The answer should consist of all the entries, repeated word for word.

Start of Block

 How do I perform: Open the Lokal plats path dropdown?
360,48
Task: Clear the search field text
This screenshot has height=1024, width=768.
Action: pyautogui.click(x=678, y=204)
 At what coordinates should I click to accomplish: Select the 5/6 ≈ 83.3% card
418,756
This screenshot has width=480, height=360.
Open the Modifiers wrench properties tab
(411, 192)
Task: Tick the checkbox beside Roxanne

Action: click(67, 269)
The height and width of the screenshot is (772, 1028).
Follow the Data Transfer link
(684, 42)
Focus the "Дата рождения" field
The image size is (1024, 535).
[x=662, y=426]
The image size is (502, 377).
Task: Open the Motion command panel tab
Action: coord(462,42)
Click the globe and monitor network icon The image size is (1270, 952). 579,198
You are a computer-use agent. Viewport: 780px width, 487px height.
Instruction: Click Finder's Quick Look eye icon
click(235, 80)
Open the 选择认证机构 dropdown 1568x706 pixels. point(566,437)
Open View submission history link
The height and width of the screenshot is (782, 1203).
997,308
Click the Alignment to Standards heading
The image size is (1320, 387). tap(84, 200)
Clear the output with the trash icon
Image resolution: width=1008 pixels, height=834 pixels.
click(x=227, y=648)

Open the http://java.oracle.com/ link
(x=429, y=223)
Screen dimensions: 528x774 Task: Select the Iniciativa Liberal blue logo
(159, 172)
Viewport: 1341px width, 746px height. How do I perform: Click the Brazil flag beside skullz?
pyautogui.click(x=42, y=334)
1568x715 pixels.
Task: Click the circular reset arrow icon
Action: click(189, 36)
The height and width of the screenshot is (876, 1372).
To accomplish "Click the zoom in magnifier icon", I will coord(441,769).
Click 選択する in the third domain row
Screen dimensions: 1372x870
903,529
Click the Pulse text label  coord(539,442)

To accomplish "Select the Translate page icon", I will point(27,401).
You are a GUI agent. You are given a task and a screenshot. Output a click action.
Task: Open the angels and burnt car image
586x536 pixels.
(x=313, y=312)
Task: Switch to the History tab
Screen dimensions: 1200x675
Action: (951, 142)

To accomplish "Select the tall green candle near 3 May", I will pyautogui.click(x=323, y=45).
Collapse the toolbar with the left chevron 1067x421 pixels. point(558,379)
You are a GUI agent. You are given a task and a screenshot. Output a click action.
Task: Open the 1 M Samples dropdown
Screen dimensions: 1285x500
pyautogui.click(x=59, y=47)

End of Block

» RESPONSE TO THE EXERCISE
 How do I perform: Open the Lokal plats path dropdown?
360,48
Task: Clear the search field text
This screenshot has height=1024, width=768.
Action: pyautogui.click(x=678, y=204)
 At what coordinates should I click to accomplish: Select the 5/6 ≈ 83.3% card
418,756
This screenshot has width=480, height=360.
Open the Modifiers wrench properties tab
(411, 192)
Task: Tick the checkbox beside Roxanne

Action: click(67, 269)
The height and width of the screenshot is (772, 1028).
Follow the Data Transfer link
(684, 42)
Focus the "Дата рождения" field
The image size is (1024, 535).
[x=662, y=426]
The image size is (502, 377).
Task: Open the Motion command panel tab
Action: coord(462,42)
Click the globe and monitor network icon The image size is (1270, 952). 579,198
You are a computer-use agent. Viewport: 780px width, 487px height.
Instruction: Click Finder's Quick Look eye icon
click(235, 80)
Open the 选择认证机构 dropdown 1568x706 pixels. point(566,437)
Open View submission history link
The height and width of the screenshot is (782, 1203).
997,308
Click the Alignment to Standards heading
The image size is (1320, 387). tap(84, 200)
Clear the output with the trash icon
Image resolution: width=1008 pixels, height=834 pixels.
click(x=227, y=648)

Open the http://java.oracle.com/ link
(x=429, y=223)
Screen dimensions: 528x774 Task: Select the Iniciativa Liberal blue logo
(159, 172)
Viewport: 1341px width, 746px height. How do I perform: Click the Brazil flag beside skullz?
pyautogui.click(x=42, y=334)
1568x715 pixels.
Task: Click the circular reset arrow icon
Action: click(189, 36)
The height and width of the screenshot is (876, 1372).
To accomplish "Click the zoom in magnifier icon", I will coord(441,769).
Click 選択する in the third domain row
Screen dimensions: 1372x870
903,529
Click the Pulse text label  coord(539,442)

To accomplish "Select the Translate page icon", I will point(27,401).
You are a GUI agent. You are given a task and a screenshot. Output a click action.
Task: Open the angels and burnt car image
586x536 pixels.
(x=313, y=312)
Task: Switch to the History tab
Screen dimensions: 1200x675
Action: (951, 142)

To accomplish "Select the tall green candle near 3 May", I will pyautogui.click(x=323, y=45).
Collapse the toolbar with the left chevron 1067x421 pixels. point(558,379)
You are a GUI agent. You are given a task and a screenshot. Output a click action.
Task: Open the 1 M Samples dropdown
Screen dimensions: 1285x500
pyautogui.click(x=59, y=47)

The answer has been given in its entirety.